▸ ASSIGNMENT
Below are entries. Copy exactly the lines running from the line that holds "Given: Click the macOS Catalina title" to the line that holds "This screenshot has width=1178, height=706.", with both ends included.

▸ DATA EXTRACTS

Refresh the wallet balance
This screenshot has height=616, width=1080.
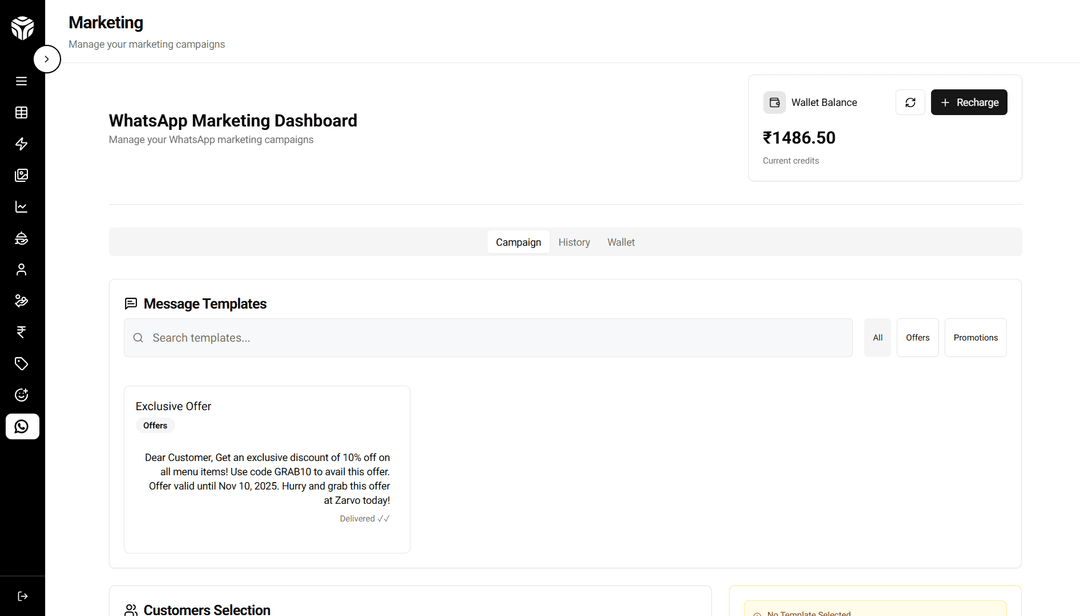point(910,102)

==

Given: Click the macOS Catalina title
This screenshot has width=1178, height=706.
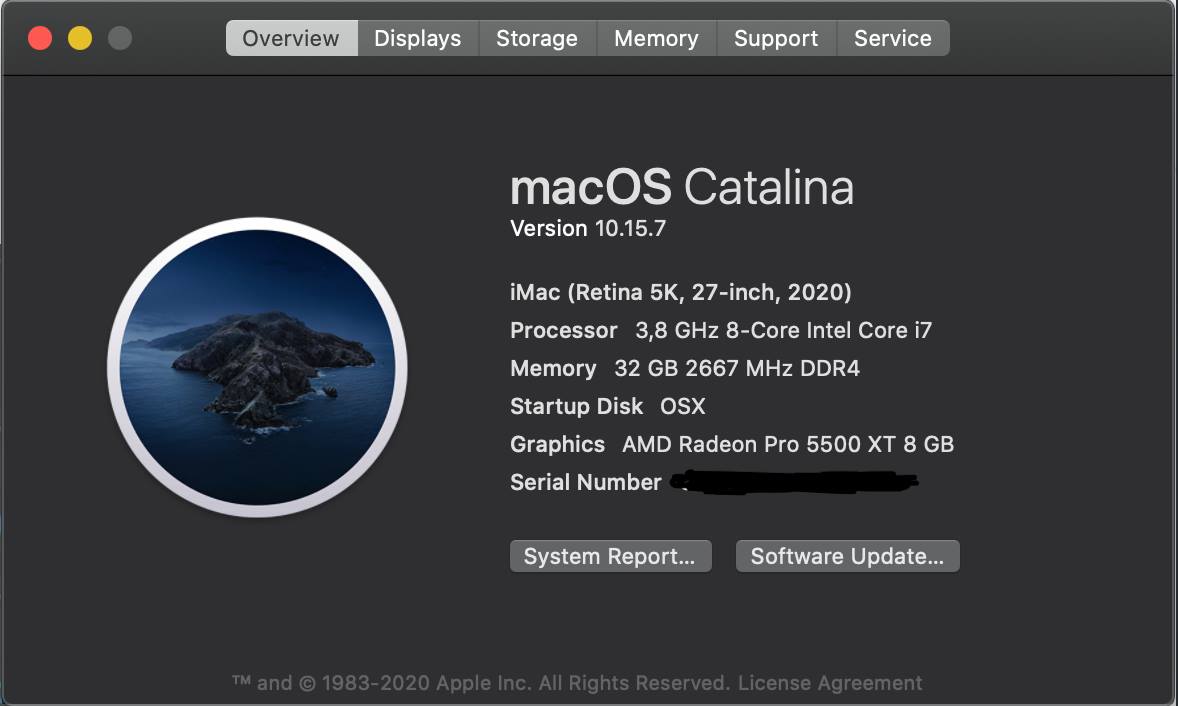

...

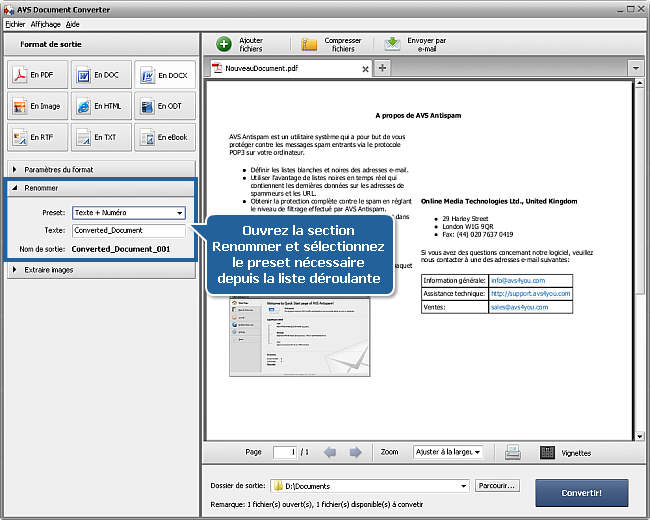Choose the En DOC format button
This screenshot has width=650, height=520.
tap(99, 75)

▸ OUTPUT BELOW
Given: Click the macOS Catalina title
This screenshot has width=1178, height=706.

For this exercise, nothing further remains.